The Court heard argument as to the implications of the dictum of Sir Donald Nicholls V-C in Harries that “if […] trustees were satisfied that investing in a company engaged in a particular type of business would conflict with the very objects [which their] charity is seeking to achieve, they should not so invest” (emphasis added). Michael Green J held what the Vice Chancellor meant in Harries is that the “use of the word “should” means something slightly less than “must” and does not preclude consideration of other important factors. It is just that a direct conflict is likely to be the most significant factor and should be avoided if possible.” The Commission considers that in his analysis Michael Green J was not seeking to identify a binding principle of law as to the degree of importance of avoiding a direct conflict in every case, but at most providing general guidance which should be read alongside the summary and statements of principle at [78] of the judgment – that trustees will need to have regard to all relevant factors, including potential direct conflicts between investments and objects, and exercise their discretion appropriately.

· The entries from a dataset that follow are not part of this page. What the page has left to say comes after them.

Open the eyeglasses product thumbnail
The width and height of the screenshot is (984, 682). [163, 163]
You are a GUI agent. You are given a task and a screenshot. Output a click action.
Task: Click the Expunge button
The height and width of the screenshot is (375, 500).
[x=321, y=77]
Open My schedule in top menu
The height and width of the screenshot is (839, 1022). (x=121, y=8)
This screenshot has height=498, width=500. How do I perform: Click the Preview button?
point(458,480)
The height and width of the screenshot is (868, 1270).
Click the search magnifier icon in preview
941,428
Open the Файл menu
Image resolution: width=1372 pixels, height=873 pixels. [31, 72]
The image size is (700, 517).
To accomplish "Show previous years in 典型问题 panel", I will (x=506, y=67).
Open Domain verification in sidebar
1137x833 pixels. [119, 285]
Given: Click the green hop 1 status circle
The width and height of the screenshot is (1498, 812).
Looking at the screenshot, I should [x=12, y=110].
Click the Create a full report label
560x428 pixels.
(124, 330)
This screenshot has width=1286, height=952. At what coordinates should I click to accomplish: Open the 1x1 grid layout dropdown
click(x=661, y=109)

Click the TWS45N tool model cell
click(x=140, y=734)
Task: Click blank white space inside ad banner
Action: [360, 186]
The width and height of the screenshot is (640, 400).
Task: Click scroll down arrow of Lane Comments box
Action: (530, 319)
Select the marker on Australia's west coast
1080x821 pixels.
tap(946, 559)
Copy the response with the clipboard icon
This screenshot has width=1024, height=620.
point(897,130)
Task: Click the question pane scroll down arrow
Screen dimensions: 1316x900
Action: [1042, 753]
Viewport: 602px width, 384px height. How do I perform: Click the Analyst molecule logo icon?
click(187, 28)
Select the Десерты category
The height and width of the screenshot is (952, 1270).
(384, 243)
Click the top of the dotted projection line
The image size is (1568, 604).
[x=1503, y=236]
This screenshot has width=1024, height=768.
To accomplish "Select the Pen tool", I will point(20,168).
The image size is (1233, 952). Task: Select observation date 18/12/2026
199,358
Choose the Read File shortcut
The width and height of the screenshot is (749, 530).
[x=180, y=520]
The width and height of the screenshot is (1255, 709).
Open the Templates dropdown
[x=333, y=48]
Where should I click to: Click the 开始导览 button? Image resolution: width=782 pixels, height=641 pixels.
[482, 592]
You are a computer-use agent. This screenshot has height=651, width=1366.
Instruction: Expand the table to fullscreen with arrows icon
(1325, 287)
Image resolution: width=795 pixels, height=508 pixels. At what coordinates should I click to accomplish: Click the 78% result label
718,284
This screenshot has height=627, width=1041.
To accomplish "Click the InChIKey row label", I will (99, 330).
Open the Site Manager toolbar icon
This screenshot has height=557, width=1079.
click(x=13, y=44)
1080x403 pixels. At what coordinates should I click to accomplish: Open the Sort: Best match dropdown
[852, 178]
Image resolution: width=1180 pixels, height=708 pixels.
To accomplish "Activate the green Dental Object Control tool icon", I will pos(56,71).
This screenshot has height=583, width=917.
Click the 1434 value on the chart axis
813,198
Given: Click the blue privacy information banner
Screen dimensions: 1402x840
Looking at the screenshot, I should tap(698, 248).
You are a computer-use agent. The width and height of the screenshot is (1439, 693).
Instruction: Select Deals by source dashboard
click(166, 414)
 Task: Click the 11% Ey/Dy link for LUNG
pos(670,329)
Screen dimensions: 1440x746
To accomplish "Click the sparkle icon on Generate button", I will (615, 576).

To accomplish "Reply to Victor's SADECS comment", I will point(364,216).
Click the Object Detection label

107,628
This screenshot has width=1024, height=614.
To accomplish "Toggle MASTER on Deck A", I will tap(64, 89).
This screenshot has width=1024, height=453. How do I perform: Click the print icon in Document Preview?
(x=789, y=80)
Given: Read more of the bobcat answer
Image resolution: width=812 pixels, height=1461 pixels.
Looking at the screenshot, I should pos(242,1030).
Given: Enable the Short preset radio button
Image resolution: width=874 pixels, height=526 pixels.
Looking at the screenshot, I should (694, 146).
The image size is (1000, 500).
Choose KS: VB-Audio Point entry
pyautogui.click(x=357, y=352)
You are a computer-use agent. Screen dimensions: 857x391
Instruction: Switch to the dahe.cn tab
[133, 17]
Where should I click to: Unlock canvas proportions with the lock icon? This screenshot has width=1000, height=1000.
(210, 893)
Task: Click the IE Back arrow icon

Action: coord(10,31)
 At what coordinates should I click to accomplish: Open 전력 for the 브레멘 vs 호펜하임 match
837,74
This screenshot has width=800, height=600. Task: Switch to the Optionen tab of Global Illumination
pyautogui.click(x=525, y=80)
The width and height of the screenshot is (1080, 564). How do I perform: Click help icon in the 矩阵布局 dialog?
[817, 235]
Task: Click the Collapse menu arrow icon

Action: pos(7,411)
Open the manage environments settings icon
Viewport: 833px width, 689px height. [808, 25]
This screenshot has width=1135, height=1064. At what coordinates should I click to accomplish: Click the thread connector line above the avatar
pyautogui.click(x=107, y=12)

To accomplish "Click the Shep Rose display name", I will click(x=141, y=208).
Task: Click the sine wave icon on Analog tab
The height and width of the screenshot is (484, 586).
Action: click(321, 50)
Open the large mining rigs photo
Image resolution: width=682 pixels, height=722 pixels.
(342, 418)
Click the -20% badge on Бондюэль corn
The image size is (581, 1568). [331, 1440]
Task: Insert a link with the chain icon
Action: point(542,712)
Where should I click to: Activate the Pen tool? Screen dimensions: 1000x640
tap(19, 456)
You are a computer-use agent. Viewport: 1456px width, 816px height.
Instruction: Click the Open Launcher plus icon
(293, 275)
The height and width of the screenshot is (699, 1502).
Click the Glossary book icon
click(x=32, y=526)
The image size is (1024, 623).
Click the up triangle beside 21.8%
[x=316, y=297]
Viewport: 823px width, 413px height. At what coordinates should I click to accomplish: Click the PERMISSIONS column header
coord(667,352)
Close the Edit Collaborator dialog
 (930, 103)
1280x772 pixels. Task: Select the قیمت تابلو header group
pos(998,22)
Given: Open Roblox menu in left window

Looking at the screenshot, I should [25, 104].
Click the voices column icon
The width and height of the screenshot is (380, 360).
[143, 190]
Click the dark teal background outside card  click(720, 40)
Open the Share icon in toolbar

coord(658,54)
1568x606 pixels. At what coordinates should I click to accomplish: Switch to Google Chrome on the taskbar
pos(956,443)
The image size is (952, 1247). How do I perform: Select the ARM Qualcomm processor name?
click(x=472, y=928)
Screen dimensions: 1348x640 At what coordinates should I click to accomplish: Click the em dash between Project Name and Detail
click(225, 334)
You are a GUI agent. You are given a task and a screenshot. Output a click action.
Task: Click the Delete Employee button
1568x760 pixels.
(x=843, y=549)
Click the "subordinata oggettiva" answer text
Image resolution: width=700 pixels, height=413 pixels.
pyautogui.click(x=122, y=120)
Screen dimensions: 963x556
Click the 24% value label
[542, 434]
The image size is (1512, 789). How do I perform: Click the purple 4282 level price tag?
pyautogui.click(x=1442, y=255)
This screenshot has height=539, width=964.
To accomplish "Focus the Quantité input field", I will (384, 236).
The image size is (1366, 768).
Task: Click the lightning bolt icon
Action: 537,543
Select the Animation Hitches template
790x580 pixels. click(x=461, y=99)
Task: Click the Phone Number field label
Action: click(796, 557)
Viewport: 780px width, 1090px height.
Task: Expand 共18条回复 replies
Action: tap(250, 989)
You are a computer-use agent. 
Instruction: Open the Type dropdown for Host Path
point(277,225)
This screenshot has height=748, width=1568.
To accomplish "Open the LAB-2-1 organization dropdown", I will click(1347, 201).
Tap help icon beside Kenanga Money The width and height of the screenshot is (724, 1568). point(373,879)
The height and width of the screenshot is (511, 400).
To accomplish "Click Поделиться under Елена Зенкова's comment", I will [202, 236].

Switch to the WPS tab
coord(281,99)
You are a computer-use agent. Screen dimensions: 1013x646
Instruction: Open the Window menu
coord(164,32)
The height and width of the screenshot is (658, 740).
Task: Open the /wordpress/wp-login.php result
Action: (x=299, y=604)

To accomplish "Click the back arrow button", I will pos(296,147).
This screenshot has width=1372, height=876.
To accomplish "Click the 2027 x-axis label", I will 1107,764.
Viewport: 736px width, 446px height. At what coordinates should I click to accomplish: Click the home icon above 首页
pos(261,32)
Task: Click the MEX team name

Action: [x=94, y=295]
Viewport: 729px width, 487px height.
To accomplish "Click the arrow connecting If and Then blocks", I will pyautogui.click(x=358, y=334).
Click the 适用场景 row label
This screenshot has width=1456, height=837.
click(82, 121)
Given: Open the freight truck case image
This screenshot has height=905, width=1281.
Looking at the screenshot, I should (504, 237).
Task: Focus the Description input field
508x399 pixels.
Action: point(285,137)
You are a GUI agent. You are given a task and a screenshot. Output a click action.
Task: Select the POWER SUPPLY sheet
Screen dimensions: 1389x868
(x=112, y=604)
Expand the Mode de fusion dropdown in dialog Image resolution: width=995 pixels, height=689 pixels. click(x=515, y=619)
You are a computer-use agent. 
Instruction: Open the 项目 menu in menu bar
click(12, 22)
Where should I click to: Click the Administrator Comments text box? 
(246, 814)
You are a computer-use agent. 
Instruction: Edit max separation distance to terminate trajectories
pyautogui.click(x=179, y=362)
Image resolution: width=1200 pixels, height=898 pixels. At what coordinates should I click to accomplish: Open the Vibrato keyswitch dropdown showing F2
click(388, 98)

As with all other types of decision, investment decisions require charity trustees to comply with their general duties and exercise their powers in furtherance of the purposes of their charity.

4. Social Investment

What is social investment?

Sections 292A to 292C Charities Act 2011 provide for a statutory power for charities to make social investments.

In the legislation, a ‘social investment’ means a ‘relevant act’ of a charity which is carried out “with a view to both directly furthering the charity’s purposes and achieving a financial return for the charity”.

A ‘relevant act’ means one of two things:

  • an application or use of funds or other property by the charity; or
  • taking on a commitment in relation to a liability of another person which puts the charity’s funds or other property at risk of being applied or used, such as a guarantee

In this context, an application or use of funds or other property achieves a ‘financial return’ if its outcome is better for the charity in financial terms than expending the whole of the funds or other property. However, the concept of ‘financial return’ differs slightly when taking on a commitment in relation to a liability of another person.

Whether or not a social investment is being made is determined by the motivation of the charity – if the reasons for applying funds in a particular way include both directly furthering the charity’s purposes and making a financial return then the proposed action will be a social investment. The definition is wide and may include some actions which would not ordinarily be thought of as investments.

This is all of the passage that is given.